RBM – A matéria já não mais existe para mim. A obra que leguei ao mundo é perene, mas não é eterna. Enquanto um ser vivente se lembrar de mim, não terei me desprendido totalmente do mundo físico. Só o total esquecimento me libertará, permitindo-me ser puramente luz. Despojado de toda matéria. Serei, então, puro espírito.
CFMD – O que você acha da morte?
RBM – A morte? A morte não existe. Existe a vida e a Eternidade, onde agora existo. Somos um só, únicos. Existe a Luz, a Lux Æterna. Cada dia mais sou luz, eternidade.
CFMD – Bem, vou ter de me despedir de você. Agora só o encontrarei em sonhos ou, quando eu deixar este mundo, no além. Suas palavras sobre a inexistência da morte me preparam para reencontrá-lo e reencontrar tantos outros amigos na Luz, na Lux Æterna.
RBM – Você não vai me encontrar, mas sim todos nós nos reencontraremos sob a forma de não-ser. Deixaremos todos de ser, para podermos penetrar em todas as coisas do mundo material, sob a forma de imaterialidade. Todos poderemos alcançar uma fusão com uma árvore, com uma flor, com aqueles que amamos e julgamos ter perdido. Nada se perdeu. Seremos como um vento que atravessa tudo, que sopra e nos conduz à Lux Æterna. Todos seremos luz, Lux Æterna, Amor Æternus. Até breve!
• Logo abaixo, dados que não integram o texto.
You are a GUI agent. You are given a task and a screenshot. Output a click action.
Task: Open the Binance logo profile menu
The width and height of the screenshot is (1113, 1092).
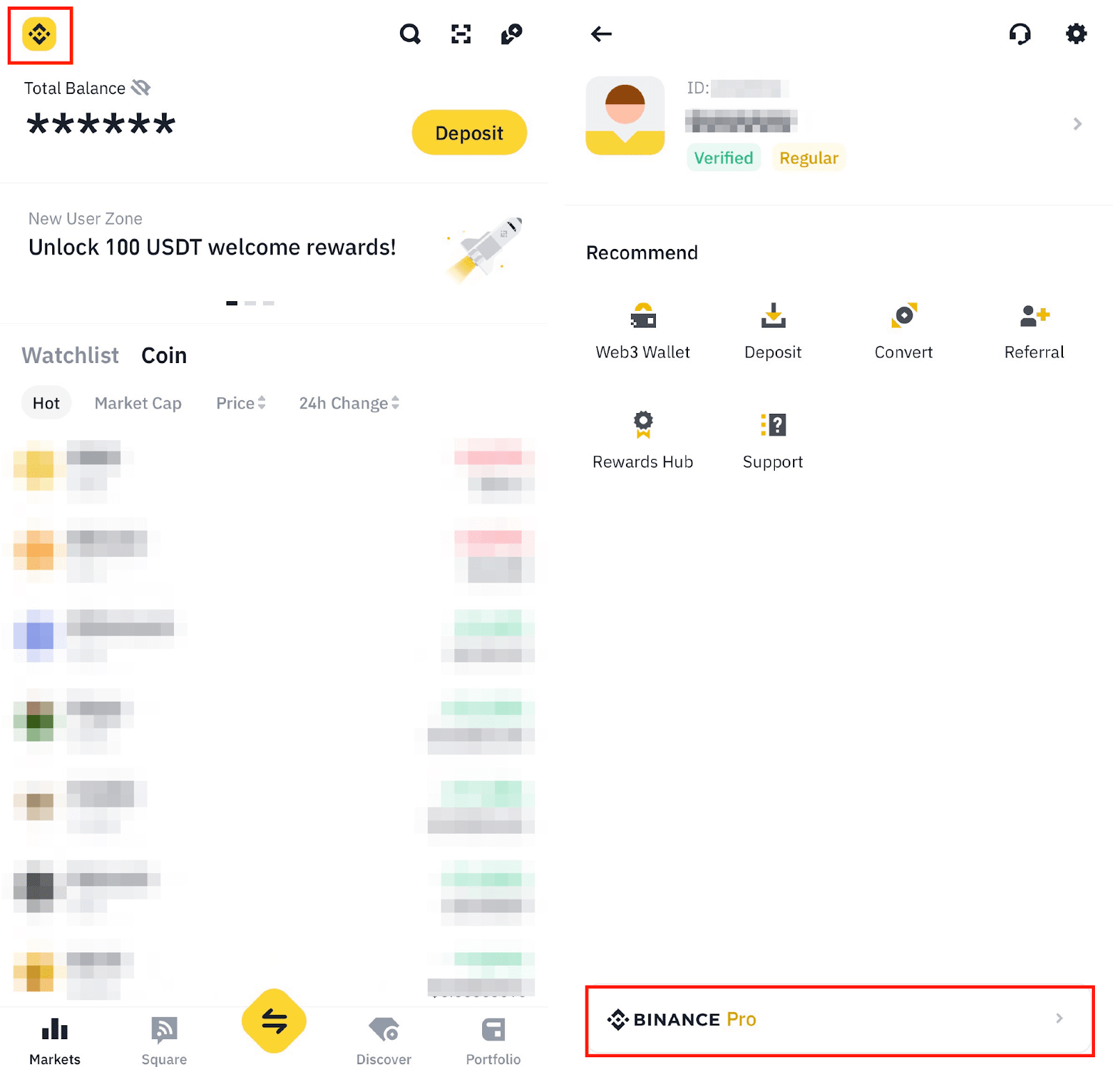[x=39, y=34]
CFMD – Não, Roberto, não vá ainda. Espere um pouquinho só. Falamos de tantos assuntos fascinantes que acabei me esquecendo do que queria lhe falar. É sobre os jardins da Casa da Memória em Leopoldina, para a qual você fez um projeto. Queria saber em que esses jardins se ligam às nossas conversas.
RBM – Em tudo, eu diria, por ser um jardim. Esse tem a ver com qualquer outro, projetado ou não por mim. Quantos temas recorrentes aí se intercruzam: a flora brasileira, sobretudo a da Zona da Mata; os viajantes que por ali andaram, que descreveram e classificaram essas espécies; como isso influiu na escolha das plantas; as marcas que deixei, como a belíssima Brownea grandiceps e o lago das ninfeias, em forma de ameba, típica do modernismo e de uma fase de meu trabalho; o rio Pomba e seus habitantes aquáticos, anfíbios e os terrestres em seu entorno...
E veja, não posso deixar de me lembrar aqui de Luís Edmundo de Mello Barreto, amigo e mestre em botânica, com quem tanto aprendi sobre as riquezas do nosso bioma. Foi ele quem primeiro me apresentou à ideia de valorizar as espécies nativas – muitas delas nascidas nos solos de Minas Gerais. Nossa relação intelectual foi um sopro fecundo de descobertas e encantamentos, e a região de Leopoldina, com sua diversidade, sua história e seus jardins, me traz ecos desse diálogo que ultrapassa o tempo.
Os jardins da Casa da Memória são, portanto, também uma homenagem a essas influências – a Melo Barreto, às paisagens da Zona da Mata, às ideias que germinaram entre amigos que viam no Brasil uma fonte inesgotável de beleza e identidade. Mesmo vocês, do Santa Rosa Bureau Cultural, que tanto se infiltraram no passado da Casa da Memória, propondo ações para o presente e o futuro. Posso até pensar que Affonso Ávila esteja presente, de uma forma impalpável, nos mostrando como “colher a rosa no ramo propício enquanto é vermelha e saborear o odor a cor o íntimo calor”.